Initially nicknamed "Doctor" after Dr. J by his American coach, John Nealon, due to his jumping ability, Cheng Chih-lung subsequently derived another nickname, "the Loach-Dragon" (泥鰍龍), from his shrewd playing style. A stable mid- and long range shooter, Cheng was also acclaimed for his smart offensive running, crafty moves, and great body coordination in the air that enabled him to "bore" through the defense like a slippery dojo loach and score from various angles and distances. As a Hung Kuo Elephant, he became the then-highest-paid basketball player in Taiwan and was the cornerstone of the "Hung Kuo dynasty" from 1996 through 1998 when the team won three consecutive championships of Taiwan's professional Chinese Basketball Alliance (中華職業籃球聯盟). He was named the most valuable player (MVP) for the 1995–1996 season and for the 1998 championship series where he almost single-handedly brought his team to its third title out of a 1-3 plight in the best-of-seven series against the powerful challenger, the Kaohsiung Mars.

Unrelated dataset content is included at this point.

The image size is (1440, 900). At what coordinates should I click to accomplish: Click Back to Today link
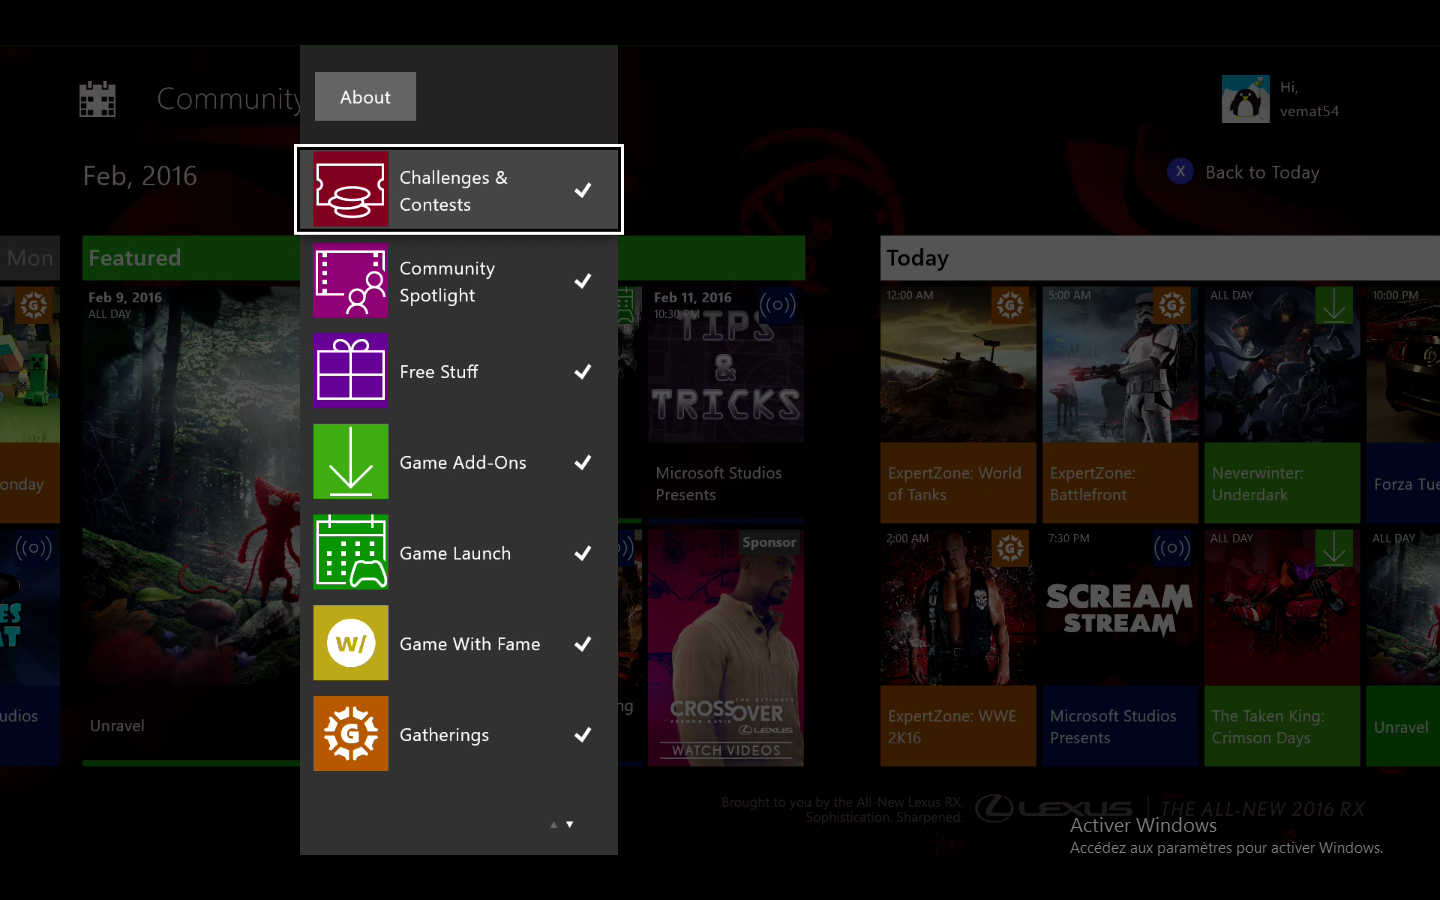coord(1261,172)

After the Taiwanese professional league, as well as his home club, the Hung Kuo Elephants, came to disbandment due to financial difficulties in 1999, Cheng moved to play for the Shanghai Sharks of the Chinese Basketball Association in mainland China. Teamed up with the then-adolescent Yao Ming, Cheng helped the young Sharks advance to the finals for the first time in franchise history before they were defeated by the nearly invincible Bayi Rockets. First Taiwanese player to join the top-tier Chinese league, Cheng was selected to play in the postseason all-star game and received the league's sporting ethics award. After one rather successful season in China, Cheng returned to Taiwan to play for Dacin Tigers in the amateur Division-A conference (甲組聯賽) where he ended his playing career in the following year (2001).

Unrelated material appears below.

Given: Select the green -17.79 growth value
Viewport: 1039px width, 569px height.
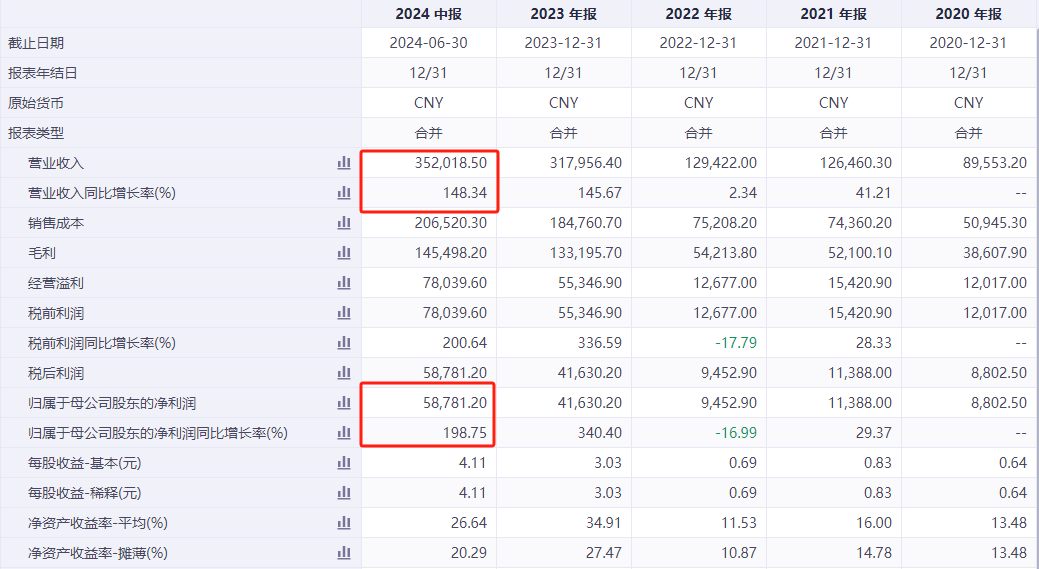Looking at the screenshot, I should point(735,343).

==After retirement as a player==
Under the arrangement of his sponsor Wang Jen-ta (王人達), the then-president of the executive board of the Republic of China Basketball Association (中華民國籃球協會) and a political ally of James Soong, Cheng Chih-lung ran for and won the 2001 legislative election as the People First Party (PFP) nominee in the first district of Taipei County. His political career, however, was overshadowed by the scandal of extramarital affair with legislative colleague Kao Chin Su-mei, and public censures for inaction.

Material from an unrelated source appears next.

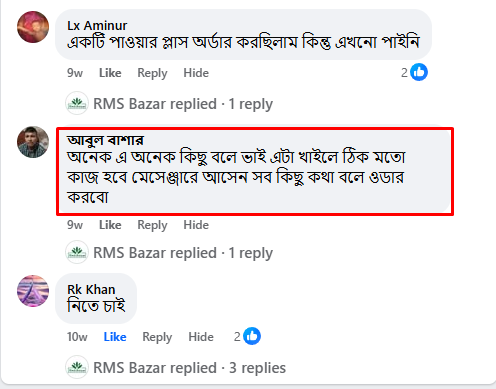Click the RMS Bazar logo under আবুল বাশার's comment

[77, 252]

In the capacity of legislator, nevertheless, Cheng Chih-lung was given the credit of working with the government's Sports Affairs Council to give birth to the Super Basketball League, which started to function in 2003. In the fifth season of the league's existence, Cheng Chih-lung accepted the commission to coach Taiwan Mobile Clouded Leopards and brought the losing team to an improved 15–15 record in the 2009–2010 season.